Since Steve Carell left The Office and Scranton's Dunder Mifflin Paper Company, he's been working non-stop. His first movie after departing the show was Seeking a Friend For the End of the World (2012, Universal, R, $28), a flawed but occasionally very funny look at a man facing the apocalypse in the company of a beautiful, vivacious stranger (Keira Knightley). Hope Springs (2012, Sony, PG-13, $30) is even better.
Meryl Streep and Tommy Lee Jones star as a married couple who've allowed the passion to drain out of their lives. In an attempt to turn over a new leaf, they head to Great Hope Springs, Maine, where they seek out the advice of a renowned therapist (Carell). In spite of an annoying soundtrack and director David Frankel's flat direction, Hope Springs is worth seeing.
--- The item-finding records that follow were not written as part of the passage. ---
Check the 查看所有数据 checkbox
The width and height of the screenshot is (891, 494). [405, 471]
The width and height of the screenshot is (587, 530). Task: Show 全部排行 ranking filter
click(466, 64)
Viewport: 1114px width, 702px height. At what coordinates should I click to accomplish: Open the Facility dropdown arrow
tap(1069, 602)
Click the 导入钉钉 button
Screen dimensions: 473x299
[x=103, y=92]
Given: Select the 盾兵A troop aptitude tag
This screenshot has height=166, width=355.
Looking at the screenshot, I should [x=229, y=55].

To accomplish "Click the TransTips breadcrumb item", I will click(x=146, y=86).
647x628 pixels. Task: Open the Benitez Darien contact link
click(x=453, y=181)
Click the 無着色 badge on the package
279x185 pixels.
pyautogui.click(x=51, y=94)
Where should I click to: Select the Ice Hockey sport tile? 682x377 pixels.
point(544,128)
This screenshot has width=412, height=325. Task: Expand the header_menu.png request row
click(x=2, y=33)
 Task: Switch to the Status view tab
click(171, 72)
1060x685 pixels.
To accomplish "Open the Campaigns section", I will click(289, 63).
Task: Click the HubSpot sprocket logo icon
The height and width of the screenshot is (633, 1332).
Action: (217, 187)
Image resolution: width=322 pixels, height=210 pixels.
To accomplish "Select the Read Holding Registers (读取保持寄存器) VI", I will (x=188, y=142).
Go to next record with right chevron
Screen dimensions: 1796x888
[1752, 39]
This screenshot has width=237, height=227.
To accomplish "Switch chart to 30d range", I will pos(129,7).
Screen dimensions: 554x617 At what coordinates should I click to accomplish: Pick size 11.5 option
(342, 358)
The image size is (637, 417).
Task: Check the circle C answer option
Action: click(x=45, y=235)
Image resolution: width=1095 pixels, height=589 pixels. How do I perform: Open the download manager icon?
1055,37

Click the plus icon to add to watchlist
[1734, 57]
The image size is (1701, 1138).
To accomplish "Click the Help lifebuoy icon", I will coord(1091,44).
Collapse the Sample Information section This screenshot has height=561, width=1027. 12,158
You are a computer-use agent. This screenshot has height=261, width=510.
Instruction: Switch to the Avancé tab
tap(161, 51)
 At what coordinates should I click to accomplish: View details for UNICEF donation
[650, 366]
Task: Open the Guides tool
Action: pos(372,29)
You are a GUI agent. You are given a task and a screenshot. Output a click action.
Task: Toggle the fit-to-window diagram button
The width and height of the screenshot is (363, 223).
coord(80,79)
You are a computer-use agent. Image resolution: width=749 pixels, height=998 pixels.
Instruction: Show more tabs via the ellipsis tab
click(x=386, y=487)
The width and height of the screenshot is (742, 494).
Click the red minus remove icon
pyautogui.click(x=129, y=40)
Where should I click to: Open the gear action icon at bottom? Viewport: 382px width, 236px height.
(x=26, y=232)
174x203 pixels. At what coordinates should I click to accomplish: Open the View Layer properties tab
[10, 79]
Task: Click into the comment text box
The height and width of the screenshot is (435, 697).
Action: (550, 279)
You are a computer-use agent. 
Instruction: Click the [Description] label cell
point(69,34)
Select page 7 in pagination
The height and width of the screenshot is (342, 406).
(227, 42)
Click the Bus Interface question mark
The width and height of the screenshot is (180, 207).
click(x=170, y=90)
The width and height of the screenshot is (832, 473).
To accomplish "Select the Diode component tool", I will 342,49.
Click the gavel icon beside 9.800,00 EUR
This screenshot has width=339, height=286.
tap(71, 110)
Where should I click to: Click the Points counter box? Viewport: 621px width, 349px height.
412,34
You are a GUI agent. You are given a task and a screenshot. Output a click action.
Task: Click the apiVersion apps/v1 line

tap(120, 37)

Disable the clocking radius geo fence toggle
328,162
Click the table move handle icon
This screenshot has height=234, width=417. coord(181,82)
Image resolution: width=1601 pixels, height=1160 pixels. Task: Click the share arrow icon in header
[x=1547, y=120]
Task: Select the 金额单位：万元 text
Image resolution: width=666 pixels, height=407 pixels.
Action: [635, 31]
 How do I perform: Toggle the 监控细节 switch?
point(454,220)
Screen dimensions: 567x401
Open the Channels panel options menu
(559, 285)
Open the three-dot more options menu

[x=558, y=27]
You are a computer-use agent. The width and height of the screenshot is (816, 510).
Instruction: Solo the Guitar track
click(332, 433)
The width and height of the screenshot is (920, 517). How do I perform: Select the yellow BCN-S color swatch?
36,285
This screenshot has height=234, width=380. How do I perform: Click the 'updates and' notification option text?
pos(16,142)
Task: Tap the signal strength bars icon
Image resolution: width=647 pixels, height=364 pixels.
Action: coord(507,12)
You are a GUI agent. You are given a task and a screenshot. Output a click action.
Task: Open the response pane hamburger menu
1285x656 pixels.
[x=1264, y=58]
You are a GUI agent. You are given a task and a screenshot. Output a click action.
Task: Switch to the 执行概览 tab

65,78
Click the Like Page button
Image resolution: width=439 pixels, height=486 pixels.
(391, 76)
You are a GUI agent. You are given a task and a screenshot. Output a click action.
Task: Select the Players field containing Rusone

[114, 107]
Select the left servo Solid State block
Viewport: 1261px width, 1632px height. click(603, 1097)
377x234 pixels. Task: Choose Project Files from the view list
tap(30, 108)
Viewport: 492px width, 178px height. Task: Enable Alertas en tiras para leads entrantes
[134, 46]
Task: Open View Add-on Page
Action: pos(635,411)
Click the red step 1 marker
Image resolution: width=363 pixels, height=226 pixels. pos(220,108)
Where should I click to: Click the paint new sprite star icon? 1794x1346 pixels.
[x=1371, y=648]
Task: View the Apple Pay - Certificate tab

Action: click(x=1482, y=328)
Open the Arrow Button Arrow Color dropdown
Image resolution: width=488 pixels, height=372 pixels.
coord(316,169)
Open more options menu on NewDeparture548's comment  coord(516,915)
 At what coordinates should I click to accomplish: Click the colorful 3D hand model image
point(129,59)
Both Streep and Jones somehow manage to make a nice, ordinary couple seem fascinating, and Carell's wry delivery is never less than note-perfect.
While the film is, deep down, a pretty serious study of a marriage in crisis, there are plenty of laughs along the way thanks primarily to Jones' exasperation with Carell's frank talk about sex.
Carell's isn't the film's only local connection. The costume designer on Hope Springs was Ann Roth, who resides in Lower Mount Bethel Township.
Roth and Carell must have hit it off because they've since reteamed for the 2013 comedy The Way, Way Back, the directorial debut of Nat Faxon and Jim Rash, the Oscar-winning scripters of The Descendants.